Api Gateway Starter
ReviewAudited by ClawScan on May 10, 2026.
Overview
The skill claims to be a production-ready API gateway, but the included script only prints messages and does not implement the advertised security features.
Review this carefully before installing. The artifacts look like a placeholder rather than a real API gateway, so do not use it to protect services or configure production authentication until the missing implementation and setup details are provided.
Findings (3)
Artifact-based informational review of SKILL.md, metadata, install specs, static scan signals, and capability signals.
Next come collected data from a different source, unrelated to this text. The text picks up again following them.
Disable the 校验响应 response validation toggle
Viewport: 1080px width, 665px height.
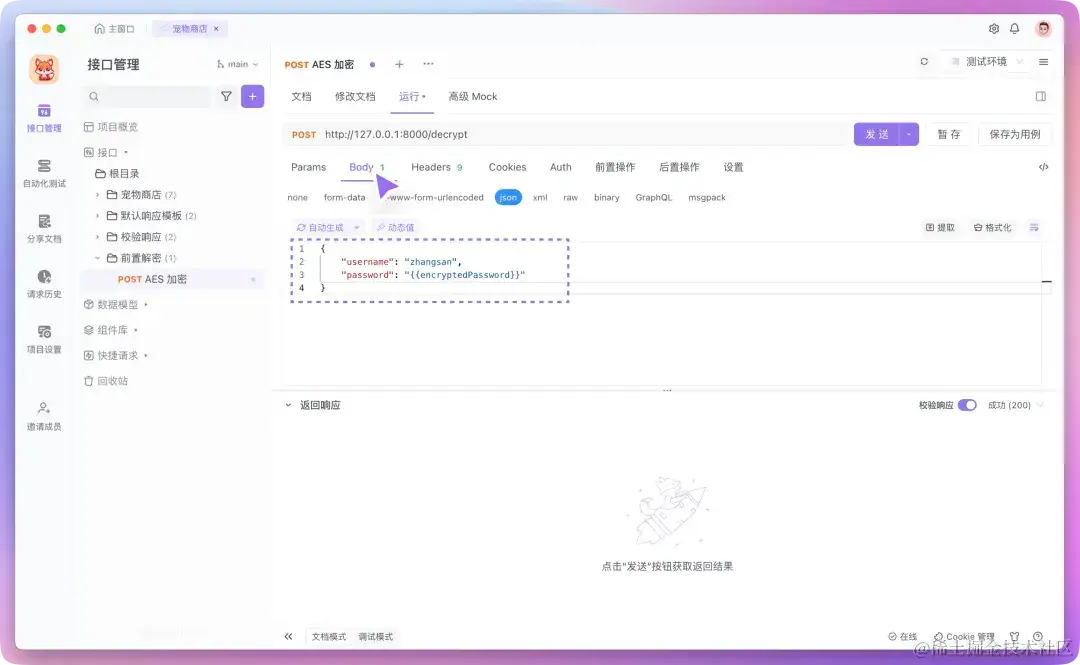tap(965, 404)
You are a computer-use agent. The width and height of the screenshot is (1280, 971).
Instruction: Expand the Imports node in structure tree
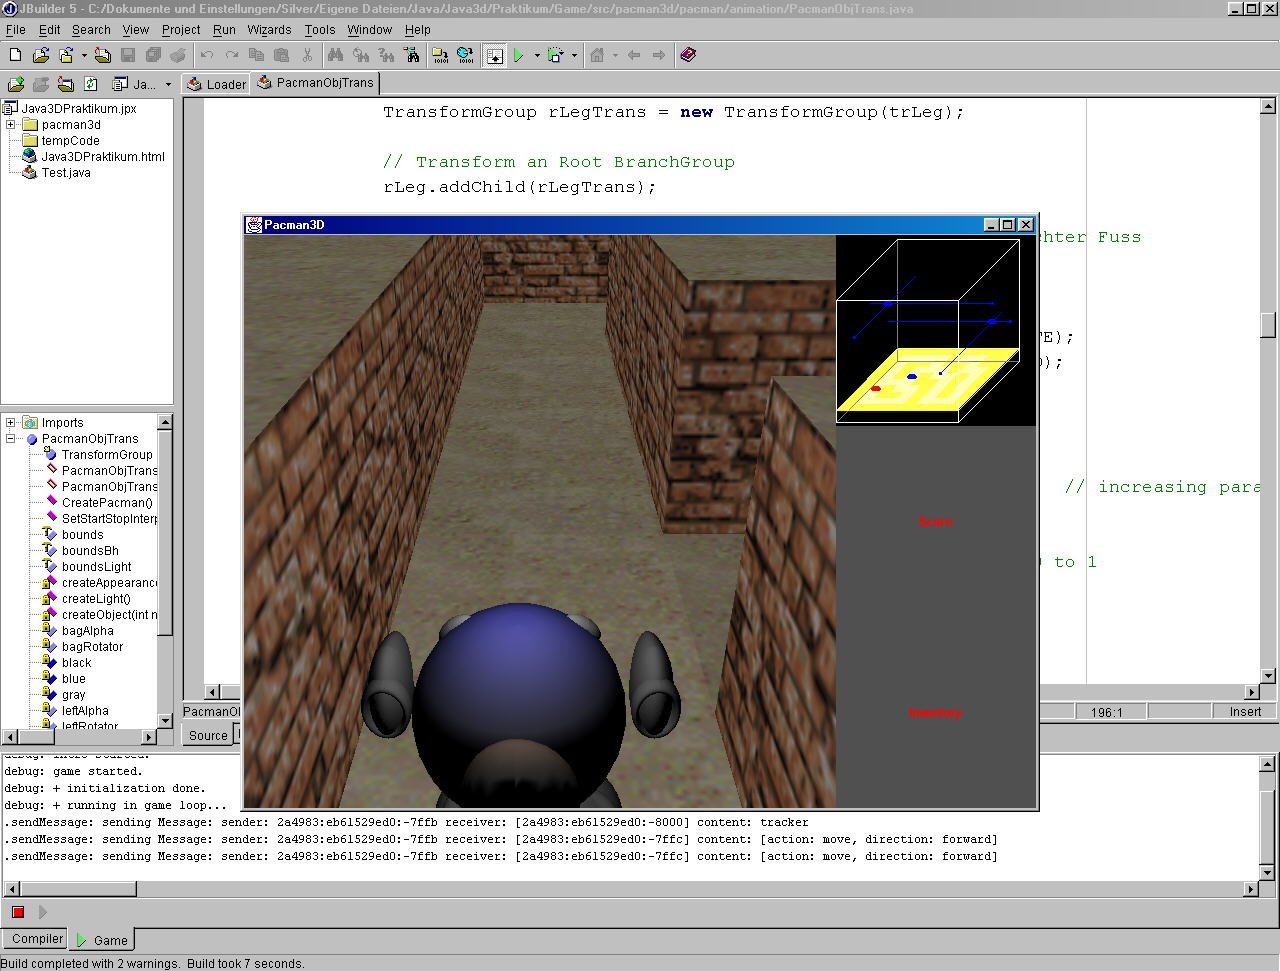[11, 423]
ClawScan does not execute the skill or run runtime probes.
A user or agent could incorrectly believe a real security gateway is running and protecting services when no such protection is implemented.
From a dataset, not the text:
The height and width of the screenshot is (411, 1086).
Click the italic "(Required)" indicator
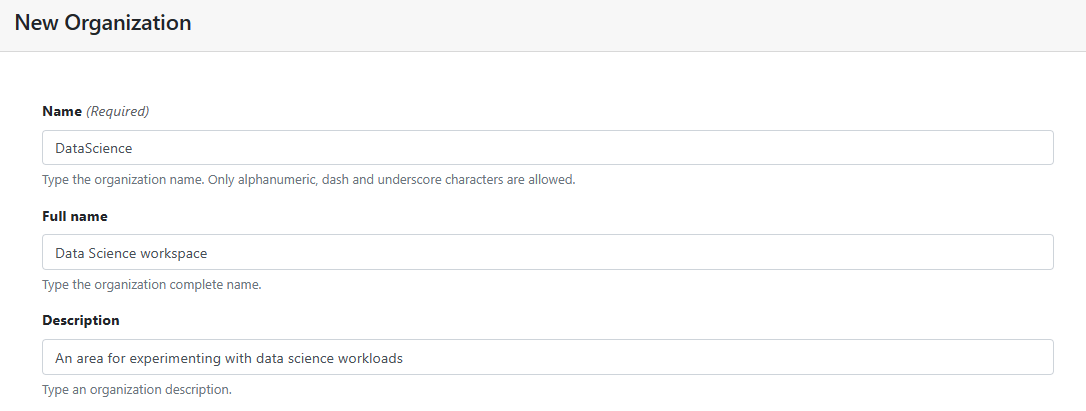(118, 111)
These are security-critical production claims, but the only included implementation, gateway.sh, merely echoes status text and does not implement a gateway, authentication, rate limiting, caching, monitoring, load balancing, or TLS.
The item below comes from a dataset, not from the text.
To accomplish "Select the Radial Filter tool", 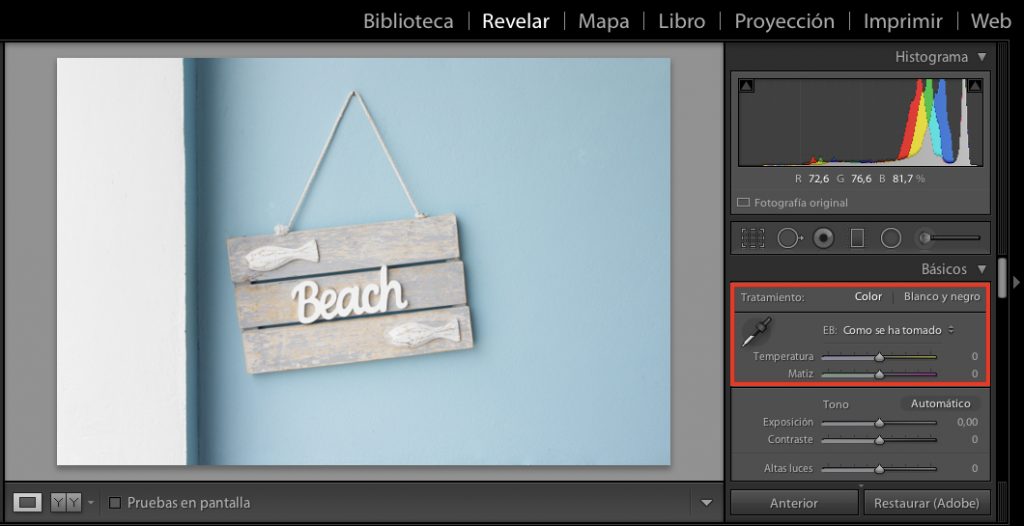I will [x=891, y=238].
Production-ready API Gateway with everything you need. ... **Authentication** - JWT, OAuth2, API keys ... **Rate Limiting** ... **SSL/TLS** - Automatic cert management
Do not rely on this as a production gateway. Require real implementation files, tests, configuration, and deployment documentation before use.
Installation or runtime behavior may not match what the registry metadata suggests.
The prose requirements are not reflected in the registry requirement declarations or an install spec, so setup expectations are unclear even though no unsafe install behavior is shown.
## Requirements - Node.js 18+ - Redis (optional)
Treat the package as incomplete until requirements and installation steps are declared and supported by actual implementation artifacts.
If a real secret is used in the example command, it may be exposed locally outside the skill.
The documented auth setup passes a JWT secret on the command line. That is purpose-aligned for configuring authentication, but real secrets passed this way can appear in shell history or process listings.
./gateway.sh auth jwt --secret your-secret
Use safer secret handling, such as environment variables, protected config files, or a secrets manager, if this skill is ever made functional.